* EXERCISE GOAL
Whenever a line in the records below contains "Korcula", pick it out.

*** MATERIAL SUPPLIED ***

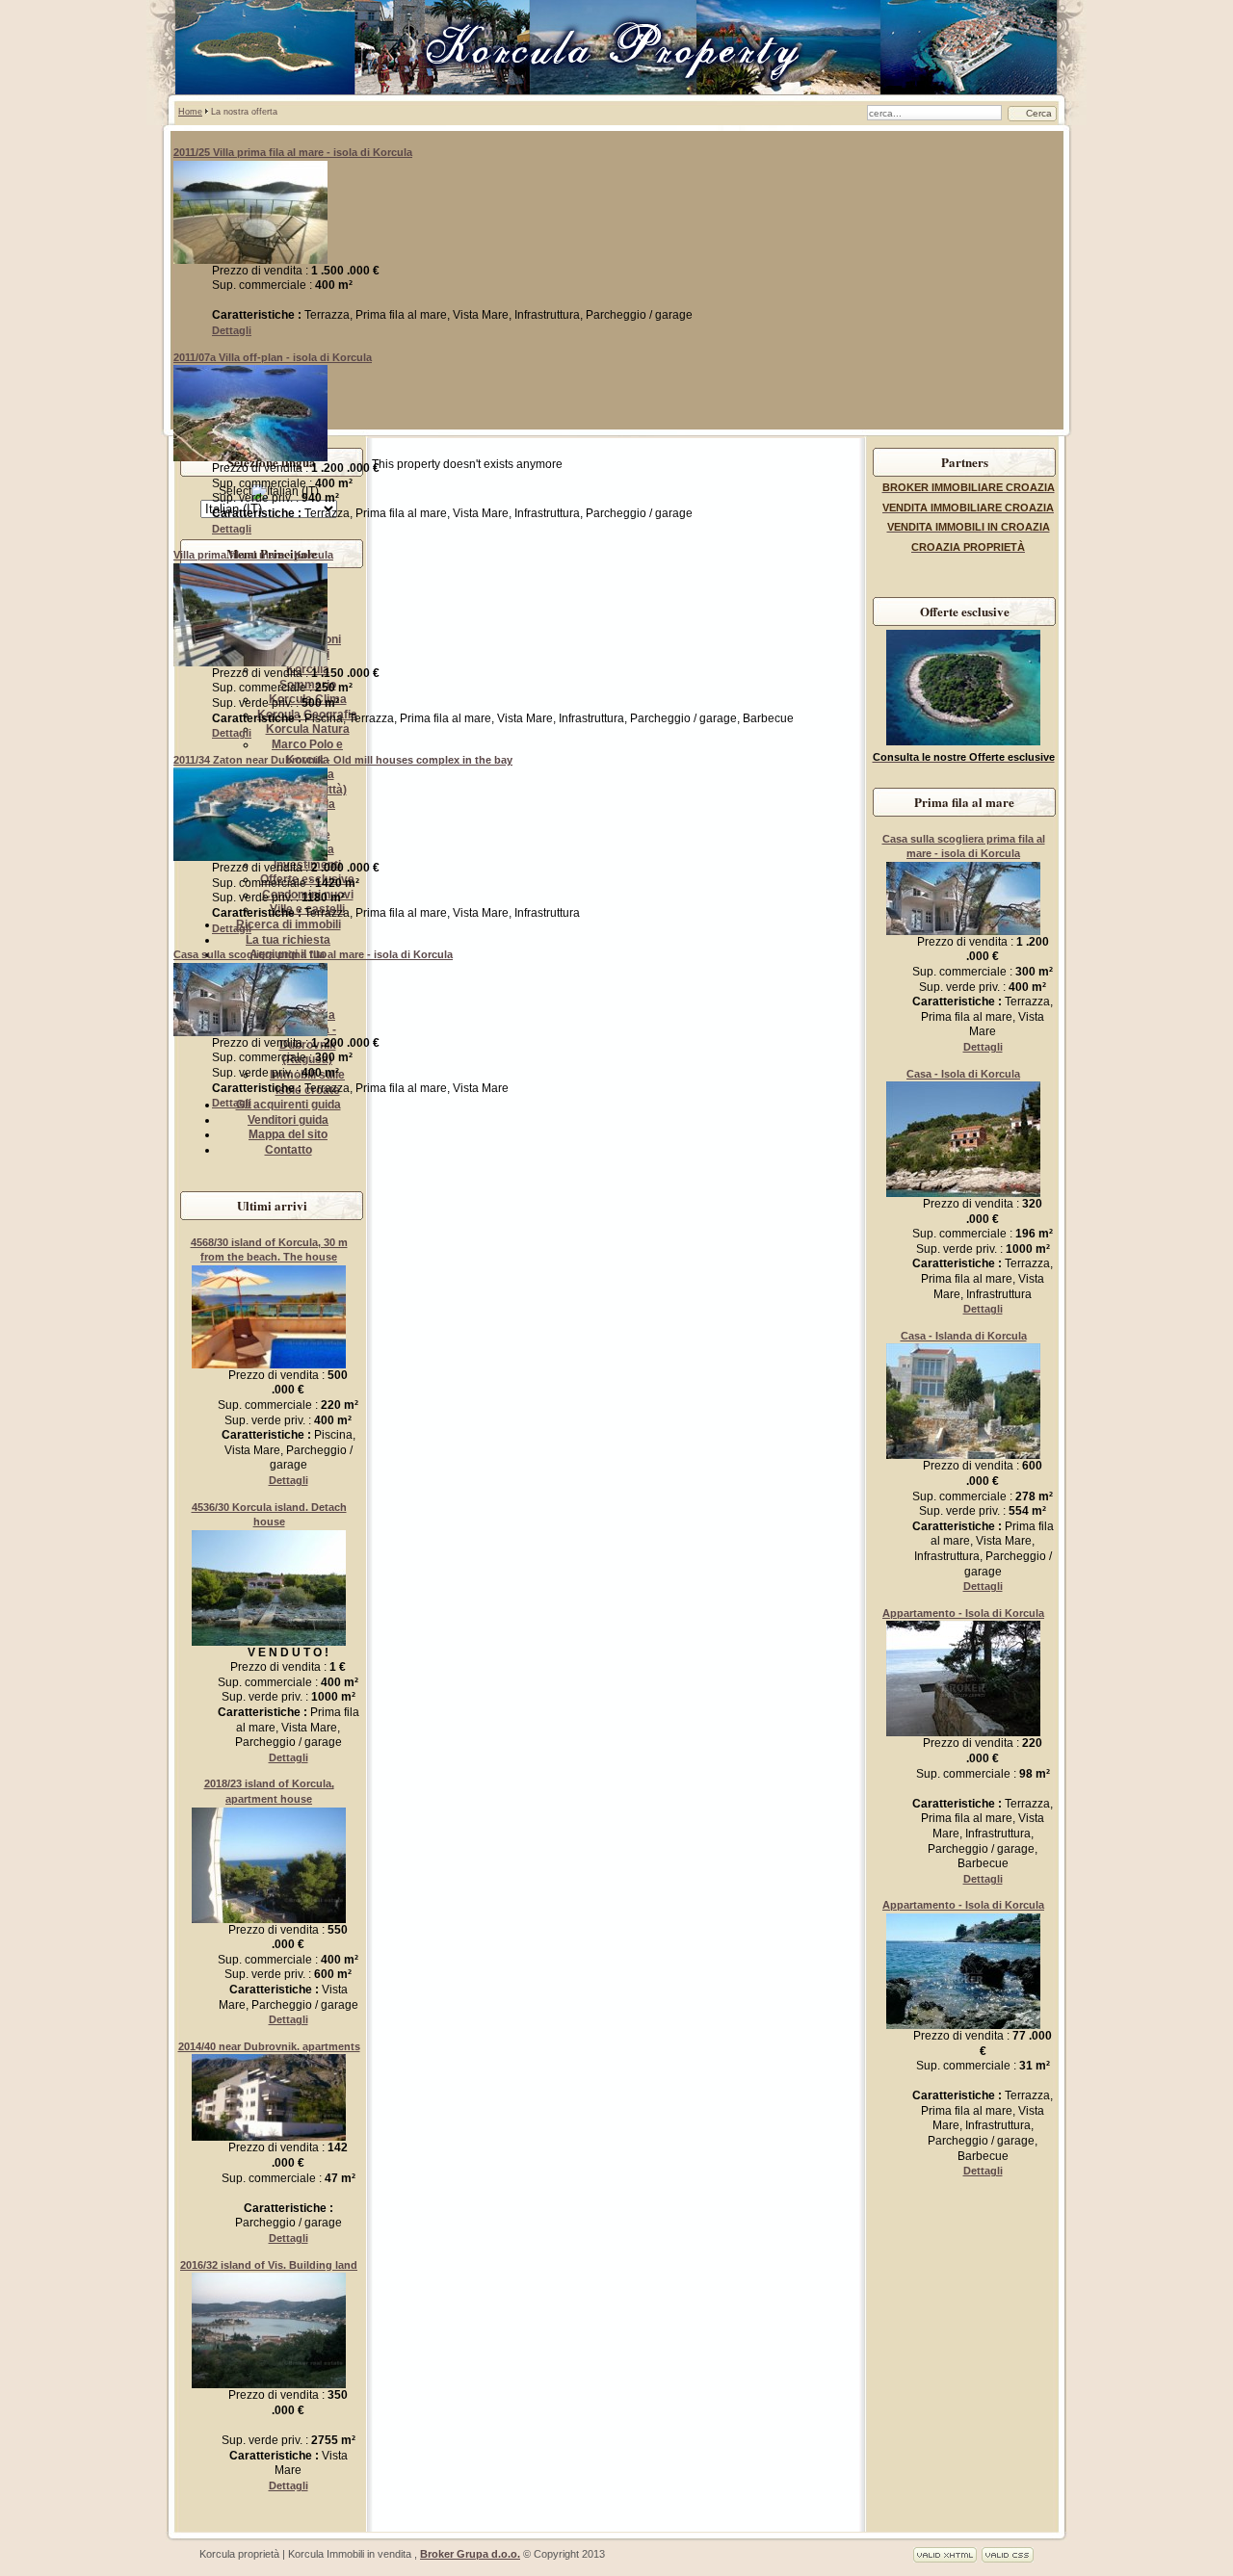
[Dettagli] (250, 260)
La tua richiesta (288, 940)
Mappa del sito (288, 1134)
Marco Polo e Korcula (307, 752)
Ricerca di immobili (288, 924)
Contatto (288, 1150)
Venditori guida (288, 1120)
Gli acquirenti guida (288, 1104)
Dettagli (231, 330)
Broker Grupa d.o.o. (470, 2554)
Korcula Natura (308, 729)
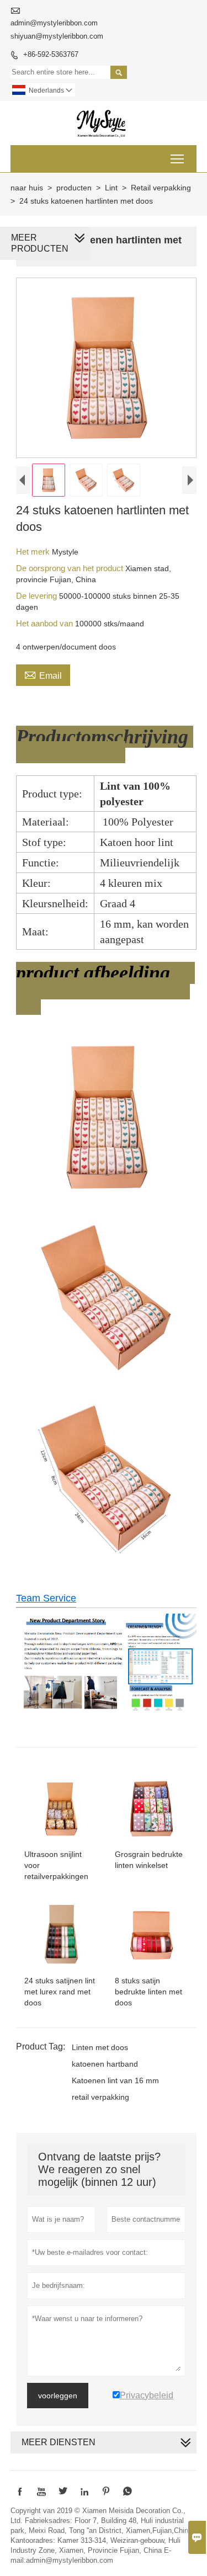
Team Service (46, 1598)
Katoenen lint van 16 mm (115, 2080)
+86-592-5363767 (50, 54)
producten (74, 187)
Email (43, 674)
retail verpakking (100, 2097)
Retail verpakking (161, 187)
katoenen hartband (105, 2063)
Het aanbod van (45, 623)
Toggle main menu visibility (177, 159)
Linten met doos (100, 2047)
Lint (111, 187)
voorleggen (57, 2395)
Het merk (34, 551)
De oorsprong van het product (70, 568)
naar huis (26, 187)
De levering (37, 595)
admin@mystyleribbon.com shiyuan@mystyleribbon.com (56, 29)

***

* EXERCISE OUTPUT
Marco Polo e Korcula (307, 752)
Korcula Natura (308, 729)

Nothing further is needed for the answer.